3 Biotech 10(8), 344 (2020). Rauvolfia serpentina (Apocynaceae) was cultivated in vitro as leaf-derived callus and as plantlet cultures obtained from tissues of nodal explants, without or with cadmium chloride as elicitor of alkaloid production. TLC of methanol – ammonia 10:1 extracts of callus and plantlet organs (leaves, stems and roots) on silica gel, along with indole alkaloids reserpine and ajmalicine in different concentrations. Development with chloroform – toluene – ethyl acetate – diethyl amine 7:7:4:1. Detection under UV light and by densitometry scanning in absorbance mode at 240 nm and 280 nm. The highest alkaloid yields were obtained for reserpine (hRF 15) in roots (191µg/g) and for ajmalicine (hRF 45) in callus (131µg/ml) when culture had been done with elicitor 0.15 mM for 6 days and 4 days, respectively (at 0.20 mM, an inhibiting effect was observed).
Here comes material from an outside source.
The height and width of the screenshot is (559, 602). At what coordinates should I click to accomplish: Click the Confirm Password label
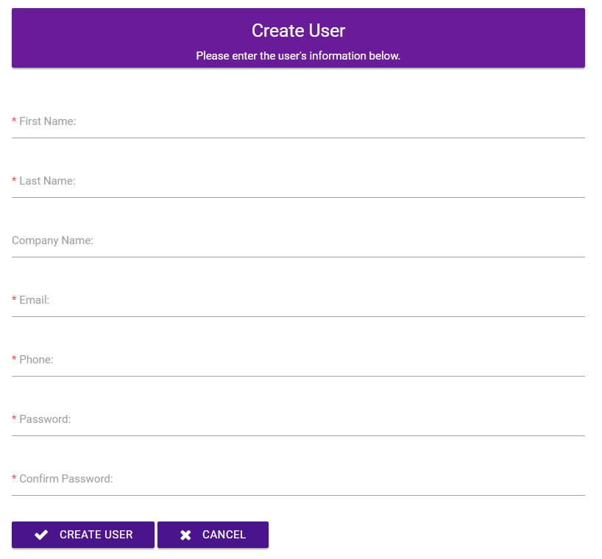coord(63,478)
J Pharm Bioallied Sci. 12(2), 139-145 (2020). An HPTLC method was validated for the fingerprint of flavonoids and other phenolic compounds (rutin, apigenin, luteolin, caffeic acid, chlorogenic acid, rosmarinic acid) in methanol macerates of dried aerial parts of five Lamiaceae (subfamily Nepetoideae: Dracocephalum moldavica, Lophanthus anisatus, Monarda fistulosa, Ocimum americanum, Satureja hortensis). HPTLC of extracts and standards on silica gel with chloroform – ethyl acetate – formic acid 5:4:1 or with ethyl acetate – formic acid – water 15:1:1. Detection under UV light before and after spraying with aluminium chloride 1 % in methanol. Rosmarinic acid was present and abundant in all extracts and was also quantified by densitometry at UV 366 nm without derivatization. The LOD was 29.2 µg/mL; the rosmarinic acid concentration range was between 12.6 mg/g (Lophanthus) and 24.8 mg/g (Dracocephalum).